- **Task instructions**:
1. Condense the paragraph of the Rosneft article that begins "Eventually in 2013 someone finally came up with the cash" into one or two shorter sentences that keep its main facts.
2. Retype everything in the Rosneft article from "Now after the" down to "oil company Yukos.", with the wording unchanged.
3. Extend the article on Rosneft's rise by writing what could follow its final paragraph.

- **Source document**:
Moscow - Once a little-known firm, Russia's Rosneft has enjoyed a meteoric rise under President Vladimir Putin's rule to become the world's largest publicly traded oil company.

Headed by the Kremlin strongman's powerful ally Igor Sechin, it has scooped up some of the most prized assets in the Russian oil sector in a series of controversial deals.

Now after the government announced Rosneft's takeover of a controlling stake in sixth-biggest producer Bashneft for $5.2bn on Wednesday, here's a look back at how its fortunes grew:

The Yukos affair

2004 was a big year for state-controlled Rosneft. That was when Putin appointed Sechin - his long-time right-hand man - the chairperson of its board.

It was also just a few months after law enforcement officials dramatically arrested Mikhail Khodorkovsky, head of what was then Russia's biggest oil company Yukos.

Khodorkovsky's detention and eventual jailing on vast tax evasion charges were slammed as politically motivated, but soon the government set about breaking up his oil giant to sell off the company's alleged debts.

The main beneficiary of this enforced firesale - Rosneft. It emerged out of obscurity to gobble up the juiciest chunks of Khodorkovsky's defunct empire at knockdown prices after a spate of fishy state-run auctions.

By 2005 the firm was the biggest producer in Russia and went public in London a year later in one of the biggest floatations ever.

The Yukos affair, however, continued to dog Rosneft for years and a long-running legal battle between the company and former Yukos shareholders was only settled in 2015.

TNK-BP takeover

While the devouring of Yukos transformed Rosneft into the biggest player in Russia, its next major acquirement catapulted it to the top of the league worldwide.

TNK-BP was a lucrative joint venture between the British giant BP and a consortium of Russian billionaire oligarchs.

Despite being hailed as a symbol of cooperation, it hit major problems as relations soured between the two sides. TNK-BP faced a string of lawsuits and tax probes as the battle for control intensified.

In leaked US diplomatic cables from 2008, a senior advisor to BP blamed Sechin for the standoff and said he was angling for Rosneft to take a bite out of the firm.

Eventually in 2013 someone finally came up with the cash to buy TNK-BP - and as predicted that turned out to be Rosneft. Despite criticism from government liberals, Sechin cobbled together huge loans to slap $55bn on the table in Russia's largest ever takeover deal.

- **Data segment**:
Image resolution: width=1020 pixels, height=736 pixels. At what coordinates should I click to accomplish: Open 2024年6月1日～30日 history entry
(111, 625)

- **Outputs for the tasks**:
1. In 2013 Rosneft bought TNK-BP. Despite criticism from government liberals, Sechin put together huge loans to pay $55bn in Russia's largest ever takeover deal.

2.
Now after the government announced Rosneft's takeover of a controlling stake in sixth-biggest producer Bashneft for $5.2bn on Wednesday, here's a look back at how its fortunes grew:

The Yukos affair

2004 was a big year for state-controlled Rosneft. That was when Putin appointed Sechin - his long-time right-hand man - the chairperson of its board.

It was also just a few months after law enforcement officials dramatically arrested Mikhail Khodorkovsky, head of what was then Russia's biggest oil company Yukos.

3.
The move made Rosneft the biggest publicly floated producer with 4 million barrels per day and saw BP bolster its stake in the firm to 20 percent.

Controversial Bashneft sell-off

In 2014, some ten years after the start of the Yukos affair, Russia's sixth-biggest producer Bashneft found itself in the sights of the authorities. The firm's billionaire owner Vladimir Yevtushenkov was accused of money-laundering linked to its privatisation in the early 2000s.

Eventually investigations into Yevtushenkov were dropped but a court handed over control of Bashneft - based in the central city of Ufa - to the state.

The ruling came as the Russian economy was already spiralling towards crisis and the government was looking for new sources of cash to cover its growing deficit.

Majority state-owned Rosneft - suffering under Western sanctions over Ukraine  seemed like an unlikely fit as a potential buyer in a sale aimed to swell official coffers and the idea was dismissed by some at the top.

But Rosneft is officially not a state company and Sechin has defied officials to stop him from putting in an offer for Bashneft.

Originally set for August, the sale was then suspended, with Putin insisting that "at the end of the day, the most important thing for the budget is who will pay the most".

Rosneft then stumped up $5.2bn for just over 50% of Bashneft, higher than analyst estimates.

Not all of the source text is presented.